Half a century after leaving Greece and more than 12,000 kilometers (7,500 miles) from Athens, Paul Afkos says there’s no escaping the calling of his motherland.

With Greek unemployment four times higher than in his adopted Australia, the 59-year-old head of Afkos Industries, a maker of mining components based near Perth, has plowed A$18 million ($17.9 million) into a 109-bed hotel in northern Greece that opened in April.

“I see it as a duty,” Afkos says, after bringing forward by eight months the opening of the Afkos Grammos Hotel Resort in Kastoria. “I can’t be seen as a hypocrite, not helping my fellow Greeks. I wanted to open early to provide some assistance to these people who are in need of a job.”

Australia’s Greek population has grown from seven pirates dispatched by Britain in 1829 to a diaspora of about half a million, making Melbourne the third-largest Greek city behind Athens and Thessaloniki. Armed with patriotism and the best- performing currency against the euro since late-2008, Australia’s Greeks are deploying wealth amassed in the fastest growing major developed economy to a nation that’s needed 240 billion euros ($300 billion) in bailouts. Greece votes June 17 in an election set to decide its future in the euro zone.

John Tripidakis, a Greek lawyer with an Athens practice who splits his time between Sydney and Melbourne, said half his clients are interested in buying property in Greece, up from less than 10 percent two years ago.

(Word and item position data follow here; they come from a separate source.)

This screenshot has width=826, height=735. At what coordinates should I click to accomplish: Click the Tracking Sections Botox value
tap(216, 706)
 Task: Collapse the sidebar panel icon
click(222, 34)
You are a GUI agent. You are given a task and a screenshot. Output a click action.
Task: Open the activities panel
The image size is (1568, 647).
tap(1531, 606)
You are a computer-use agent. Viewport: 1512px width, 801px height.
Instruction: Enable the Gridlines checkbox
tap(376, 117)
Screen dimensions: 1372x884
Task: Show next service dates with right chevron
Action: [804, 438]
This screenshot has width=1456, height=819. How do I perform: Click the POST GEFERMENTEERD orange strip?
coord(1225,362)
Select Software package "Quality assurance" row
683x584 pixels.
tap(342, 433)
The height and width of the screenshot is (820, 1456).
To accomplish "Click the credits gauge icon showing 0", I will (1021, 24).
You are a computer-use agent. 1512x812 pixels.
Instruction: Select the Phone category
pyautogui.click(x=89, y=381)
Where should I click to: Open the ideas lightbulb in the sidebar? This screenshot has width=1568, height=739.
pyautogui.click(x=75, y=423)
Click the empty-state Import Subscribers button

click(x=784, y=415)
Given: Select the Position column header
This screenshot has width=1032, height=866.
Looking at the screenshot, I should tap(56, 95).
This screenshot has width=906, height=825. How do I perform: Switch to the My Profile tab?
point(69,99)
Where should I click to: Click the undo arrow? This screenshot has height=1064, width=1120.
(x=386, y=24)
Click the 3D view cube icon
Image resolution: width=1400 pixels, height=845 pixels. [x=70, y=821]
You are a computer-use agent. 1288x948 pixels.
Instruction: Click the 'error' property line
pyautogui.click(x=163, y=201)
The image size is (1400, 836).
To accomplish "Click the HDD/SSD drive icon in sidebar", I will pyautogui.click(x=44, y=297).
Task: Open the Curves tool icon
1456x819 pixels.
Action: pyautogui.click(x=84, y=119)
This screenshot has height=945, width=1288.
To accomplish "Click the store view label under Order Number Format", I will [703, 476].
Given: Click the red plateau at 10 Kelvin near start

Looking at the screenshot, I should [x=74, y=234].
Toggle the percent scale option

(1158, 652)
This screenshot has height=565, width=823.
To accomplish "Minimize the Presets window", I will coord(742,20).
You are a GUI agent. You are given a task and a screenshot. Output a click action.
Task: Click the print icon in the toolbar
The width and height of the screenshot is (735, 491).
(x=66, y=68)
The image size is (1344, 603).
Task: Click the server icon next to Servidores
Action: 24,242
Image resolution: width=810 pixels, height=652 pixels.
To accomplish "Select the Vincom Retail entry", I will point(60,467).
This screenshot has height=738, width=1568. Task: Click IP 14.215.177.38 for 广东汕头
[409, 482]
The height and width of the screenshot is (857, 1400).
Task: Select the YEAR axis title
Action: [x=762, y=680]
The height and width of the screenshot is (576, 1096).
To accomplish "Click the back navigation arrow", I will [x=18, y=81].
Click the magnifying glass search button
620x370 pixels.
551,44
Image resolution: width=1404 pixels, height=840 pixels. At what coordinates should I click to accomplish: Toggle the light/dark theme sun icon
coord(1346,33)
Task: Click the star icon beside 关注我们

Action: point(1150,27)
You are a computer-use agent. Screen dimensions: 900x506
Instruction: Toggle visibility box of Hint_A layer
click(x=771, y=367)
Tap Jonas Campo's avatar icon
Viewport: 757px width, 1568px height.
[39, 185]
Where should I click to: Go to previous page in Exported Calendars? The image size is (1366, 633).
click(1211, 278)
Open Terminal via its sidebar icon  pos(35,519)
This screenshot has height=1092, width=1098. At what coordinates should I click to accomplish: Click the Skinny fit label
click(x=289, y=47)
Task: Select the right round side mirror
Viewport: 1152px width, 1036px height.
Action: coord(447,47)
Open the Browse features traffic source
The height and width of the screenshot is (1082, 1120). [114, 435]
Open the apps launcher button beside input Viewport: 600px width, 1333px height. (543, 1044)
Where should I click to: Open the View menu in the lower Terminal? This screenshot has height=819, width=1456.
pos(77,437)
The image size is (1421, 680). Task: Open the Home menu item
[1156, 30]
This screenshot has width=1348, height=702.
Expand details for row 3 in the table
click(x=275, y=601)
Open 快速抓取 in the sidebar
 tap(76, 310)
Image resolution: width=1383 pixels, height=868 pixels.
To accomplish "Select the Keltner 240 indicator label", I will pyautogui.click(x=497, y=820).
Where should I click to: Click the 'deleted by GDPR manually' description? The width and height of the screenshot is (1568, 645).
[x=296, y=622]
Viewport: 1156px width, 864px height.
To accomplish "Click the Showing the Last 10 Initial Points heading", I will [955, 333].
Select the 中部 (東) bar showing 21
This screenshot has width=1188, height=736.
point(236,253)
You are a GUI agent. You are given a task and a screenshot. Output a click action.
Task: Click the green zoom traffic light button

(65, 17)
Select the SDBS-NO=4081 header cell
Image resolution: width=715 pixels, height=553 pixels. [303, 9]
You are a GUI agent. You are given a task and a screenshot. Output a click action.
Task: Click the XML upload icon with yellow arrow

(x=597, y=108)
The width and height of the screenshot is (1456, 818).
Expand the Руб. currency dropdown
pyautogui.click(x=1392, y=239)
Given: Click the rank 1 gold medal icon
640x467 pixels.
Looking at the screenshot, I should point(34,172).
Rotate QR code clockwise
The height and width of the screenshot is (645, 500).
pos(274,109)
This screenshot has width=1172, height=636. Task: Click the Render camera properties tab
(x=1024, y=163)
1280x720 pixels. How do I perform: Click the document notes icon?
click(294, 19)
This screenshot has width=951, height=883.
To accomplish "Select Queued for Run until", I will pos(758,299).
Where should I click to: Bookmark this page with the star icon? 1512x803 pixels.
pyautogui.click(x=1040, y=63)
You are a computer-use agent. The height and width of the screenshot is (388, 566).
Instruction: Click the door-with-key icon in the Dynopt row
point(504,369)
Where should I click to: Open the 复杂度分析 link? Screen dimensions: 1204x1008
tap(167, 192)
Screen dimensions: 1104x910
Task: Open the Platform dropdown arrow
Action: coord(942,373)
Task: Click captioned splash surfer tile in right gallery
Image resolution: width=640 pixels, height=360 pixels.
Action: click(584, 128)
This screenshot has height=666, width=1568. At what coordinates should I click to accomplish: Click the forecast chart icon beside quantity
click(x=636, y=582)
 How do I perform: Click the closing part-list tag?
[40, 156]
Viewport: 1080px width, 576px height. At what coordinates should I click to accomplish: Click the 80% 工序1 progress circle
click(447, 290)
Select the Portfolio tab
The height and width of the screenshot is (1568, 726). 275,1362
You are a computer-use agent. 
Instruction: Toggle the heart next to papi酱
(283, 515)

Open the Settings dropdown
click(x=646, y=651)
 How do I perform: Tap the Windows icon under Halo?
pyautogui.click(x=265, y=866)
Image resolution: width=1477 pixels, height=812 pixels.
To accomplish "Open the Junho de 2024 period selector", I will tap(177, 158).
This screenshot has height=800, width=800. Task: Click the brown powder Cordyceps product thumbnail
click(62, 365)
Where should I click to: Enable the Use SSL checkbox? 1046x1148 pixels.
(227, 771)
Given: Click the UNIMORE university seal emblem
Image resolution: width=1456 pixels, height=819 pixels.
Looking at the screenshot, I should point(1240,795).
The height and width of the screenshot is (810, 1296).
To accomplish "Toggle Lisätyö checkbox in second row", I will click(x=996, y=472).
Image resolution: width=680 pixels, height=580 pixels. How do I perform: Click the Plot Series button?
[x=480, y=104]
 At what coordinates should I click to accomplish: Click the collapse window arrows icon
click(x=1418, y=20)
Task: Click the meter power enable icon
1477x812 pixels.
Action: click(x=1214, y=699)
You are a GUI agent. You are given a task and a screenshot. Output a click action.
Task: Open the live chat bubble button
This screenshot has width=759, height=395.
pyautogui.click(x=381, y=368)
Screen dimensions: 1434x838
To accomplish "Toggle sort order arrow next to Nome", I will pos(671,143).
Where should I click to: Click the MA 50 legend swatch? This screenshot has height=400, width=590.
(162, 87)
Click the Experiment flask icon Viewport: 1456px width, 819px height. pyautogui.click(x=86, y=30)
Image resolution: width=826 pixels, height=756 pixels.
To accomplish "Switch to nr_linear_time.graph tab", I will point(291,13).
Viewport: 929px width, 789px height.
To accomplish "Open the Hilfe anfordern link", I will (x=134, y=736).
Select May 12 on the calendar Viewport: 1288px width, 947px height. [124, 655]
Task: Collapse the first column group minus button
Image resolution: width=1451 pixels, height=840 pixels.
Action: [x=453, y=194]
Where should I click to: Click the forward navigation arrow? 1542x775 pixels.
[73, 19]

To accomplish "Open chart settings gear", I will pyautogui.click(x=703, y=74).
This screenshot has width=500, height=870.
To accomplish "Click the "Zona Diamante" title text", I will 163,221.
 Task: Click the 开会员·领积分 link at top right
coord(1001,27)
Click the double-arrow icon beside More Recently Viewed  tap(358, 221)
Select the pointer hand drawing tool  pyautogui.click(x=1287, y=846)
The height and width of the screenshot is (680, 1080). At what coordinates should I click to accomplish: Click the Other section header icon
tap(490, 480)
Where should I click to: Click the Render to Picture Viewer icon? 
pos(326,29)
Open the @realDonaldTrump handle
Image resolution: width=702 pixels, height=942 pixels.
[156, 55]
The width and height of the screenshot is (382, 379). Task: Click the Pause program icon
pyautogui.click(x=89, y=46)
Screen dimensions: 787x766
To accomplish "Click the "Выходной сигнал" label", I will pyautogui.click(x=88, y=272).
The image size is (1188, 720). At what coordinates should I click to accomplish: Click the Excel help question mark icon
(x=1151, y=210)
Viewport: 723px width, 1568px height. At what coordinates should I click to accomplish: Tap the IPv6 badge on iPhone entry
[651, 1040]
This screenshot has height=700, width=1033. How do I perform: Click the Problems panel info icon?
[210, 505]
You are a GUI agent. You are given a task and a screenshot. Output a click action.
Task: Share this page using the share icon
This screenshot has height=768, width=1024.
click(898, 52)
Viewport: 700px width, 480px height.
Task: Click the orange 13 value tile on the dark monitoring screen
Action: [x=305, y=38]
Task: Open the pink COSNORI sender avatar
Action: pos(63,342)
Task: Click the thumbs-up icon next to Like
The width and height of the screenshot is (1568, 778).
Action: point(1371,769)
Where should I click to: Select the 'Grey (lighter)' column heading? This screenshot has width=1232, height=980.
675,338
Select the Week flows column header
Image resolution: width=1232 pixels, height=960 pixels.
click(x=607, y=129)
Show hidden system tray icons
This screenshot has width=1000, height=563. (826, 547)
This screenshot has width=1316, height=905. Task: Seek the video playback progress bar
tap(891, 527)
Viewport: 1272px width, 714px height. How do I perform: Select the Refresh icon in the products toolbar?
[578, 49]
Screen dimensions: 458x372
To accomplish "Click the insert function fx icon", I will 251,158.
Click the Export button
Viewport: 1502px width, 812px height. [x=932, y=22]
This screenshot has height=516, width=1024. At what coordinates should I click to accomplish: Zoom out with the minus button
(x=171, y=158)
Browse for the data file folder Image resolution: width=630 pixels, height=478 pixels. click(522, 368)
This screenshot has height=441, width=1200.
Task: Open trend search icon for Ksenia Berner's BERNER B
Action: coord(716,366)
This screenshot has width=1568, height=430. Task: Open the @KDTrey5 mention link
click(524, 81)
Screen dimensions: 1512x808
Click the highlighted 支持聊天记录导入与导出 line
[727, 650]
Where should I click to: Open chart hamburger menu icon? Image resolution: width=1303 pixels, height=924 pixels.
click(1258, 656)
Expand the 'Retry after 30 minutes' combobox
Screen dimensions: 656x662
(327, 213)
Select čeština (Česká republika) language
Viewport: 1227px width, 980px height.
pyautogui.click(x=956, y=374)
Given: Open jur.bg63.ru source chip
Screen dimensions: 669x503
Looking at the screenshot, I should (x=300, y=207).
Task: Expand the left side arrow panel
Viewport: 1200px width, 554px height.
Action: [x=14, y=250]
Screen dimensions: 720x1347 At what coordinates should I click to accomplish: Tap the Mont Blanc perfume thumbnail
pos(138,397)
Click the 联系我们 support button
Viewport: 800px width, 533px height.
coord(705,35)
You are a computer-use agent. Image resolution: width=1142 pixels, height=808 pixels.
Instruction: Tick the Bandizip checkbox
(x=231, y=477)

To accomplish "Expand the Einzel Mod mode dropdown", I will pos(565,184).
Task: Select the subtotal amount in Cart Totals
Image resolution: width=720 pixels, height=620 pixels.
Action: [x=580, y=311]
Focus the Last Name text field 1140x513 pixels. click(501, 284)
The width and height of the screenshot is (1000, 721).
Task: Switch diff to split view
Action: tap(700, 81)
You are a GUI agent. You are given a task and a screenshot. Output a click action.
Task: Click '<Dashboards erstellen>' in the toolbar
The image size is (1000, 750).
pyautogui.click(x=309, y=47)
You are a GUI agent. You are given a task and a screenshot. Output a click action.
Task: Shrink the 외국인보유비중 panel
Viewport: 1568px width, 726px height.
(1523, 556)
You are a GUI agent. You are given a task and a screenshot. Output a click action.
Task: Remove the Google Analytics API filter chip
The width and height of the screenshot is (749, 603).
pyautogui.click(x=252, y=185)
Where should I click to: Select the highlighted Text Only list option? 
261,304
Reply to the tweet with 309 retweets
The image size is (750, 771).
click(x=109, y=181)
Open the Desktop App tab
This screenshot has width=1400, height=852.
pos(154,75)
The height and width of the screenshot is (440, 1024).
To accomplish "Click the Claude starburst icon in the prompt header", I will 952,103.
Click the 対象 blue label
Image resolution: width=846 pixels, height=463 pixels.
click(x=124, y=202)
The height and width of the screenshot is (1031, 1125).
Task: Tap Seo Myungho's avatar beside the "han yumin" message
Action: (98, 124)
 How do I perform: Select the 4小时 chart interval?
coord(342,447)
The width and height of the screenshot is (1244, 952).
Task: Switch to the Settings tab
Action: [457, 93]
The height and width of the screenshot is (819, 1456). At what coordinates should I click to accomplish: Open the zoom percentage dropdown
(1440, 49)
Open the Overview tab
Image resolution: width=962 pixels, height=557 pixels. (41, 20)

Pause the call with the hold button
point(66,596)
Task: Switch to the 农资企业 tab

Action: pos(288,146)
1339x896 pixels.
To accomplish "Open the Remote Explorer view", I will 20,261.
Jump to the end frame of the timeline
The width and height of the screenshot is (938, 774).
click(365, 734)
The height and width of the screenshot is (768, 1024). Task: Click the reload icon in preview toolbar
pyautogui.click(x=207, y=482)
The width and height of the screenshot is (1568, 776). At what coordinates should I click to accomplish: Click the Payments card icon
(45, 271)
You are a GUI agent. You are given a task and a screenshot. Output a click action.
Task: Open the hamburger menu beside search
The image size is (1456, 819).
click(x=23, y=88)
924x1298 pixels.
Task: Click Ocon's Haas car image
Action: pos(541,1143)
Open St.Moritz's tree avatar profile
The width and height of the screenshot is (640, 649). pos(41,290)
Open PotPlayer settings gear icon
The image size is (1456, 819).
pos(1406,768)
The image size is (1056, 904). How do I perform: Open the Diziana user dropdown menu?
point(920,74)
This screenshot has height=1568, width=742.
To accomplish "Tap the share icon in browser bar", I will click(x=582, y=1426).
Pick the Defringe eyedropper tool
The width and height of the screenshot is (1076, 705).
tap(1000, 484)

“They are looking for a bargain,” he said in an interview from Sydney. “Yet they are still connected to the sentimental criteria of buying something near the village of their father or grandfather.”

Prices Plunge

Beachfront summerhouses or suburban bargains in Athens are among the most-desired properties, said Tripidakis, a lawyer for 30 years who was born in the Greek capital.

Apartment prices in Greece fell 3.7 percent in 2009, 4.7 percent the following year and 5.1 percent in 2011, and house values have declined even further, the central bank said in April. The real-estate market is “without any signs of recovery,” the bank said.

“What better time than the present to buy?” Tripidakis said. “Cash is king.”

The Australian dollar has surged 66 percent against the euro since October 2008 as Lehman Brothers Holdings Inc.’s failure drove up credit costs, slowed global growth, and exposed the stretched finances of European nations such as Ireland and Greece. Spain last week asked euro-region governments for as much as 100 billion euros to rescue the country’s banking system.

Home Buyers

“Anecdotally, pretty much every person from my parents’ generation or their children are going over there and purchasing property in the town or area where they grew up,” said George Boubouras, 44, the Melbourne-based head of investment strategy at UBS AG’s wealth management unit in Australia and a Greek citizen.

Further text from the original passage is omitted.